FAO and the GEF

Partnering for sustainable agri-food systems and the environment

Working together to grow, nourish, and sustain

16/10/2020

On October 16th every year, we celebrate World Food Day to highlight the enduring vision of a world free from hunger and malnutrition. This year, we face the unprecedented crisis of COVID-19, which threatens food security and human health and may push another 130 million people into hunger by the end of the year. The COVID-19 pandemic spotlights the fragility of our food systems caused, in part, by the fractures in the environmental systems underlying them, including biodiversity loss, deforestation, land and water degradation and climate change. 

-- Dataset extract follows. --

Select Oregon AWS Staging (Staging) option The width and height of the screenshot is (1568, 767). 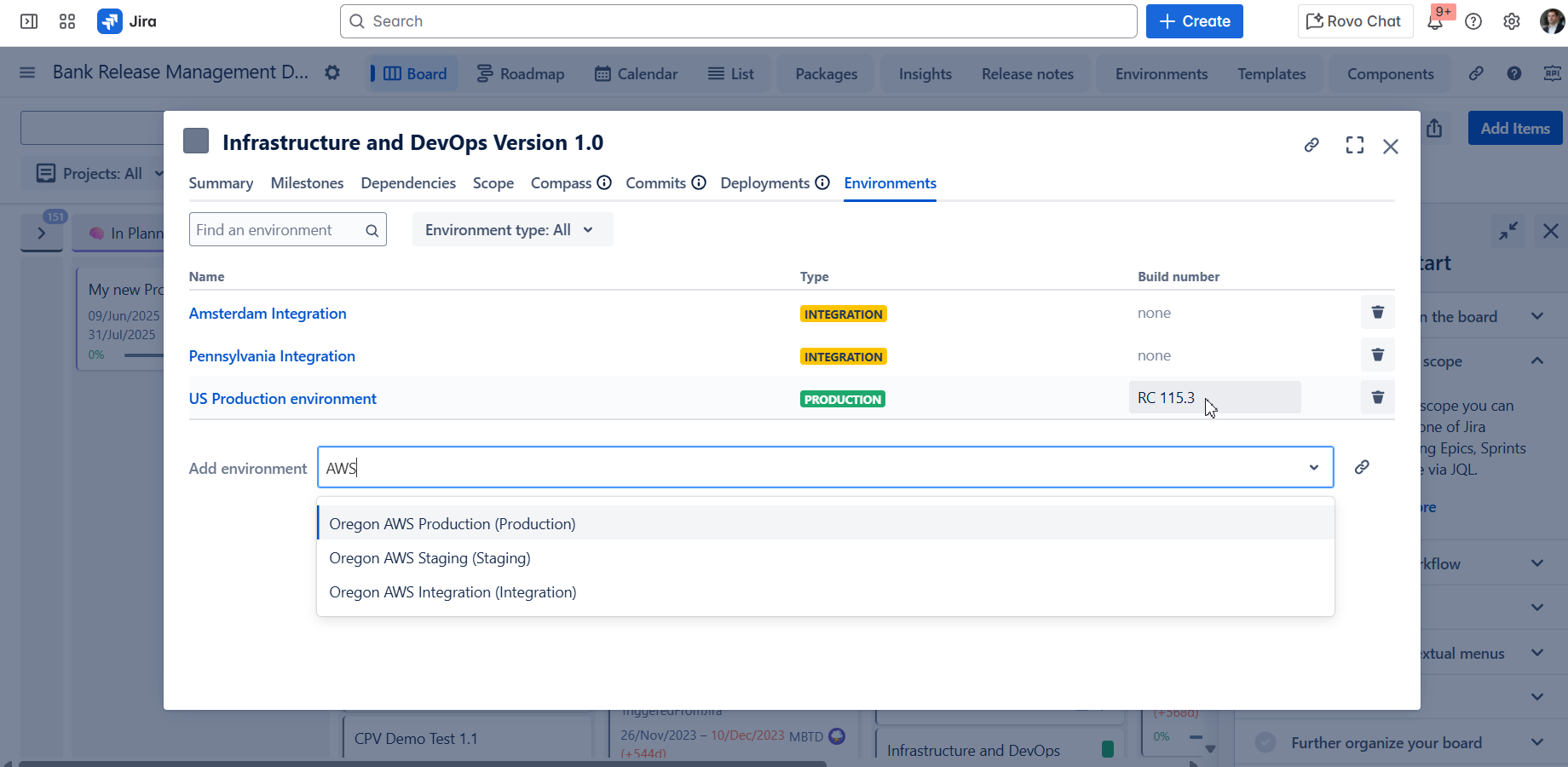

While we have made progress towards conserving biodiversity, none of the Aichi Targets for Biodiversity were met this year, with serious implications for the agri-food systems that rely on thriving ecosystems. Our healthy forests help to prevent and reduce land degradation, as well as bolster water cycles, maintain balanced nutrient cycles, and buffer us from zoonotic spillovers. However, forests too are under increased threat. Although the rate of deforestation has decreased in recent years, the world has still lost 178 million hectares of forests in the past three decades, in no small part due to conversion of forests to agricultural use. Agriculture is a key contributor to climate change, emitting around one quarter of all greenhouse gases.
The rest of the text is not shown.